Write down exactly the lines from the one below that has "Viewport: 904px width, 563px height." to the end of the data, both ends included; the pictures should not appear in your copy.

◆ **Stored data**
*-*-*
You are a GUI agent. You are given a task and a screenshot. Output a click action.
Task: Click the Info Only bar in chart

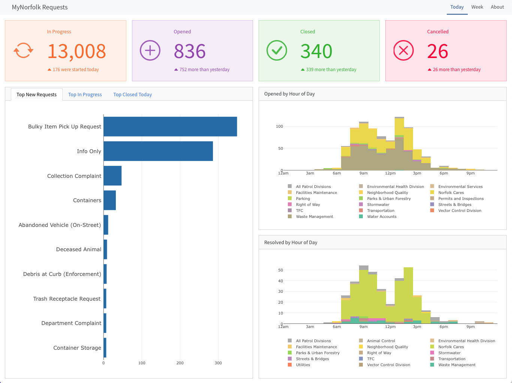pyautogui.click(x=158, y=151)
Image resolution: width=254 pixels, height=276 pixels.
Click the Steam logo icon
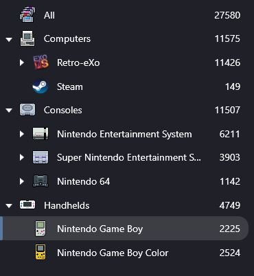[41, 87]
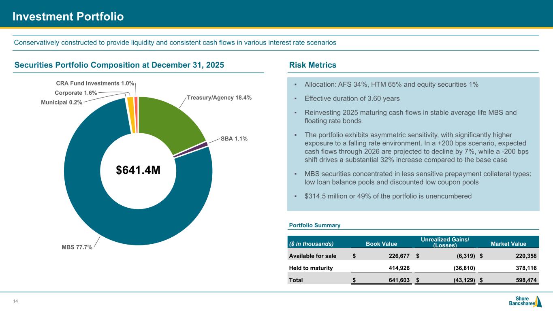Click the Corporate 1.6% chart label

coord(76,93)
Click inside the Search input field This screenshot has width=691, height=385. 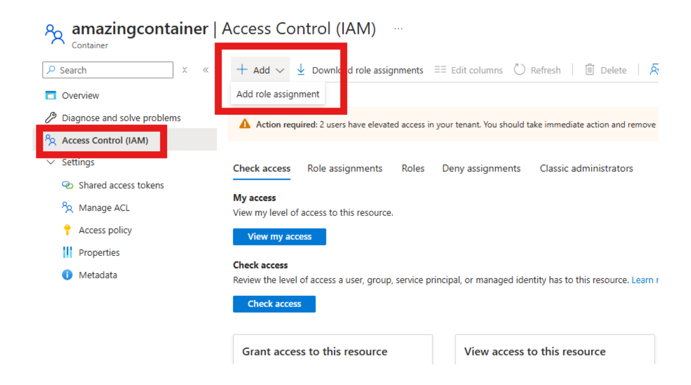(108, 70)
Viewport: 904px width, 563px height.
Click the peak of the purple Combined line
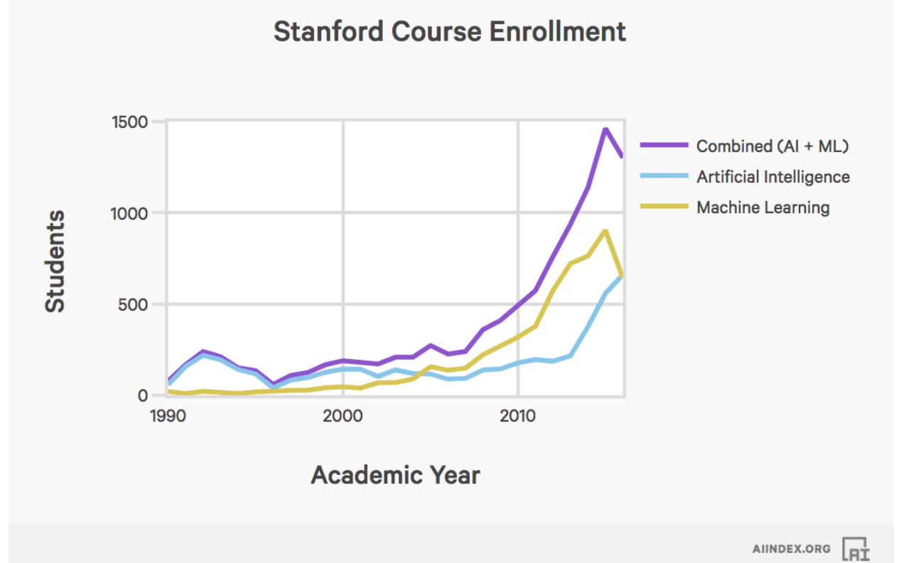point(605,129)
*-*-*
◆ **Output for this exercise**
Viewport: 904px width, 563px height.
Click the peak of the purple Combined line
point(605,129)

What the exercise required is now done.